John Kent (December 1766 - 15 November 1843) was an English Calvinist Baptist writer of hymns.

== Biography ==

Kent was born of poor, religious parents in Devonshire, and was apprenticed to his father, a shipwright. He began to write verse in his youth, and worked hard to educate himself despite limited opportunities. His hymns are first known to have been published in 1799 in Samuel Reece's A Selection of Evangelical Hymns, compiled for the Barrack-Street Baptist congregation near Plymouth Dockyard, where he and his father worked.
The first collection composed entirely of John Kent's hymns was his Original Gospel Hymns, published in 1803; though he gained a reputation as a hymnist, he continued as a shipbuilder, writing hymns as his work allowed. His collection passed through ten editions between 1803 and 1861, being expanded with new material as it became available.
Kent became blind by 60 years of age, and mostly ceased authoring new hymns until his death seventeen years later in 1843. His last words were "I am accepted."

== Character of his works ==

The simplicity and force of Kent's hymns' expression of Calvinism has limited their adoption outside a narrow segment of Christian churches, but they have been fairly broadly employed in various Predestinarian Baptist churches, with 51 of them contained in William Gadsby's A Selection of Hymns for Public Worship and twelve in Charles Spurgeon's Our Own Hymn Book.
His most frequently-printed hymns include "What Cheering Words Are These", "O Thou, Before Whose Gracious Throne", "On Zion's Glorious Summit Stood", and "Where Two or Three Together Meet".

--- Work instructions ---
Copy out the entire passage about the hymn writer John Kent, word for word.

--- Excerpted records ---
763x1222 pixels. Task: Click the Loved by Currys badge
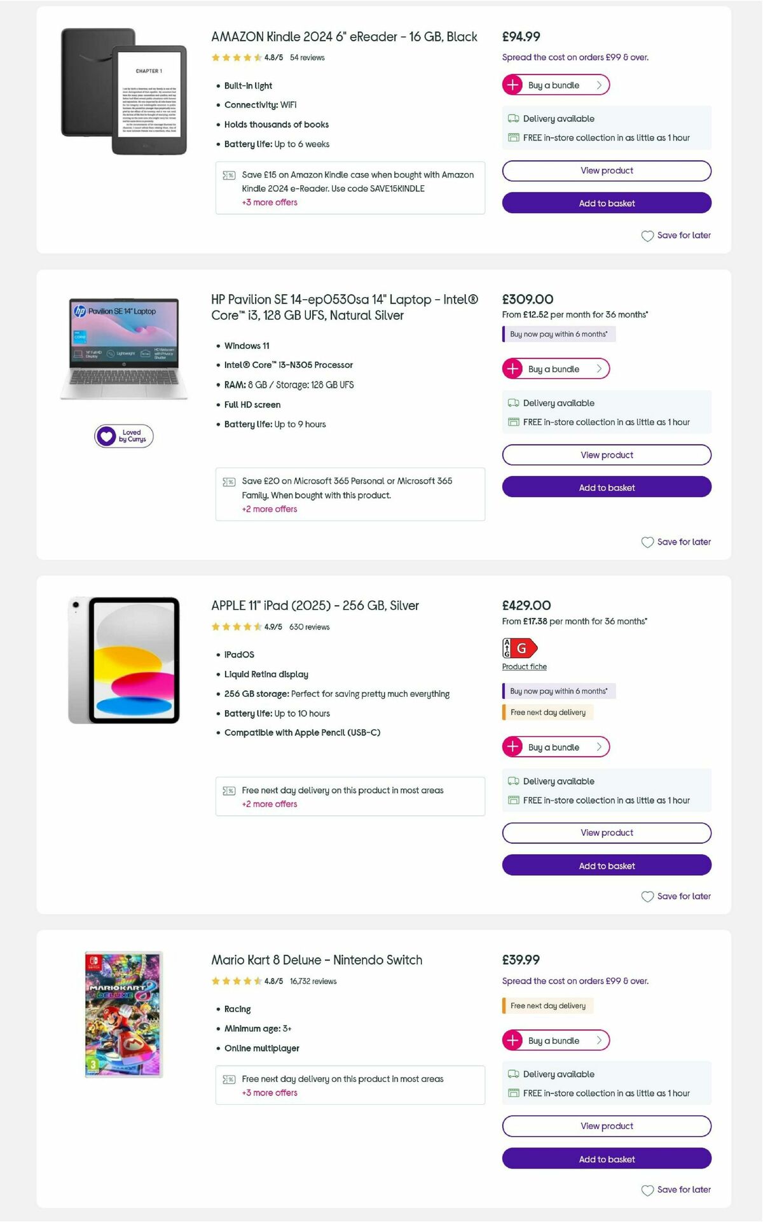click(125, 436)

* * *

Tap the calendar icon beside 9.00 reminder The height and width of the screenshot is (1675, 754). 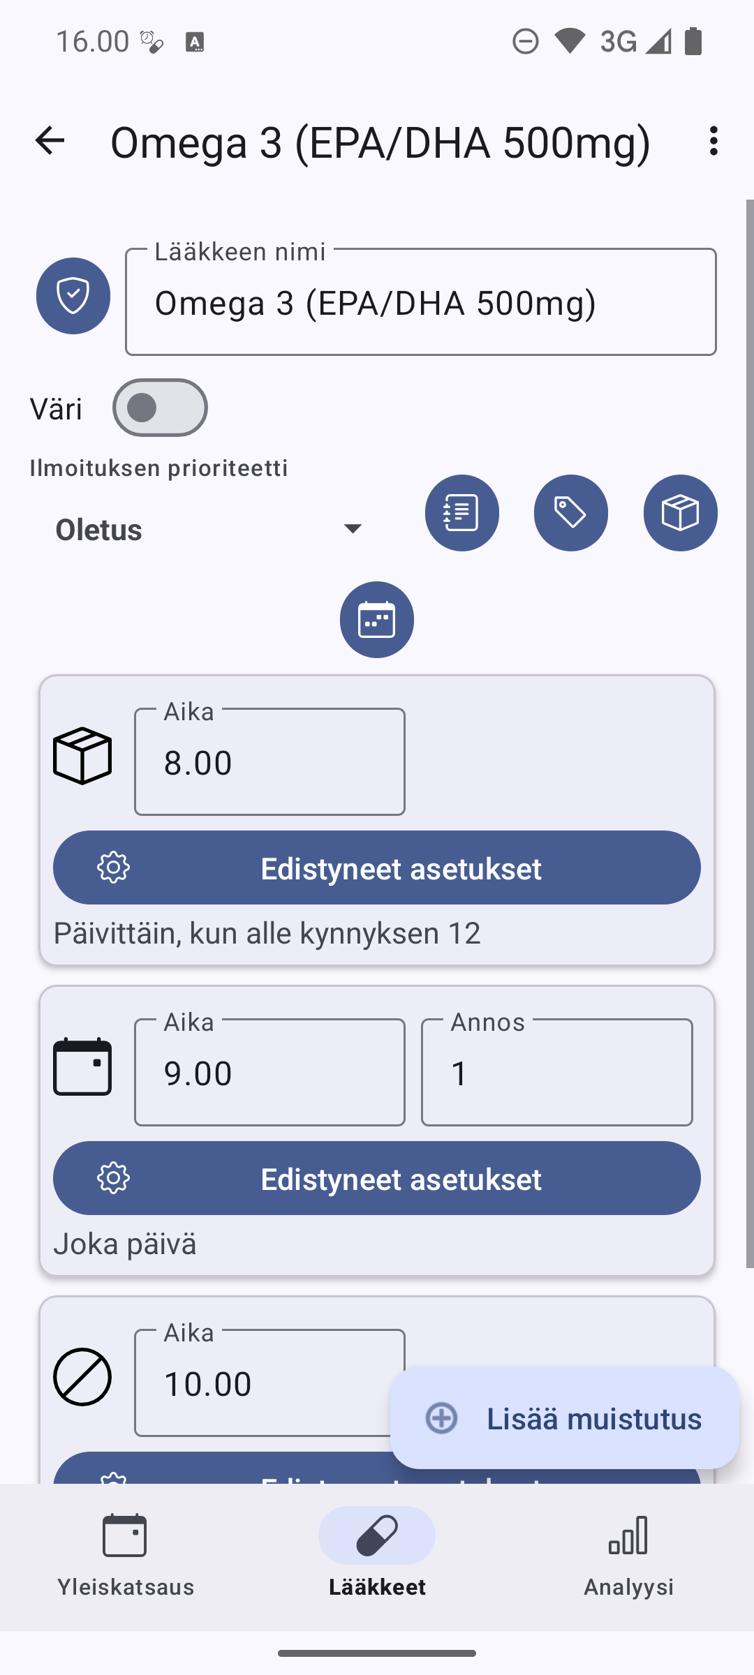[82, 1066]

* * *

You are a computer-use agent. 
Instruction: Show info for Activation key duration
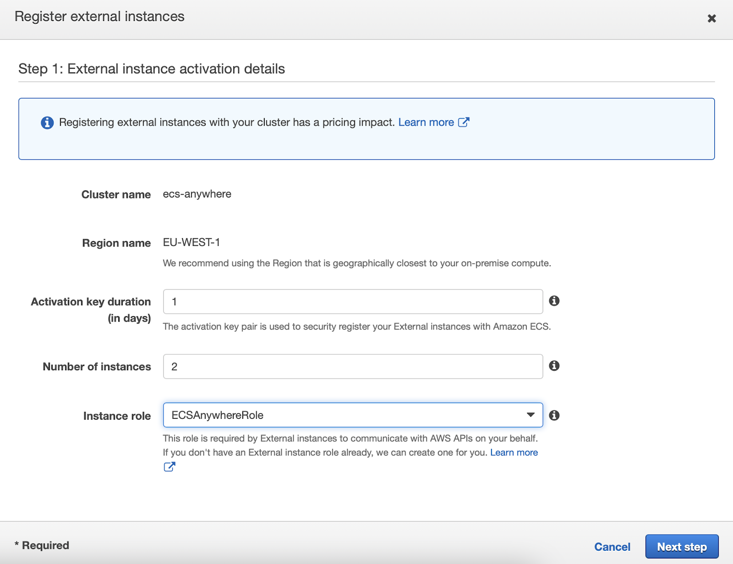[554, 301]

--- Task result ---
John Kent (December 1766 - 15 November 1843) was an English Calvinist Baptist writer of hymns.

== Biography ==

Kent was born of poor, religious parents in Devonshire, and was apprenticed to his father, a shipwright. He began to write verse in his youth, and worked hard to educate himself despite limited opportunities. His hymns are first known to have been published in 1799 in Samuel Reece's A Selection of Evangelical Hymns, compiled for the Barrack-Street Baptist congregation near Plymouth Dockyard, where he and his father worked.
The first collection composed entirely of John Kent's hymns was his Original Gospel Hymns, published in 1803; though he gained a reputation as a hymnist, he continued as a shipbuilder, writing hymns as his work allowed. His collection passed through ten editions between 1803 and 1861, being expanded with new material as it became available.
Kent became blind by 60 years of age, and mostly ceased authoring new hymns until his death seventeen years later in 1843. His last words were "I am accepted."

== Character of his works ==

The simplicity and force of Kent's hymns' expression of Calvinism has limited their adoption outside a narrow segment of Christian churches, but they have been fairly broadly employed in various Predestinarian Baptist churches, with 51 of them contained in William Gadsby's A Selection of Hymns for Public Worship and twelve in Charles Spurgeon's Our Own Hymn Book.
His most frequently-printed hymns include "What Cheering Words Are These", "O Thou, Before Whose Gracious Throne", "On Zion's Glorious Summit Stood", and "Where Two or Three Together Meet".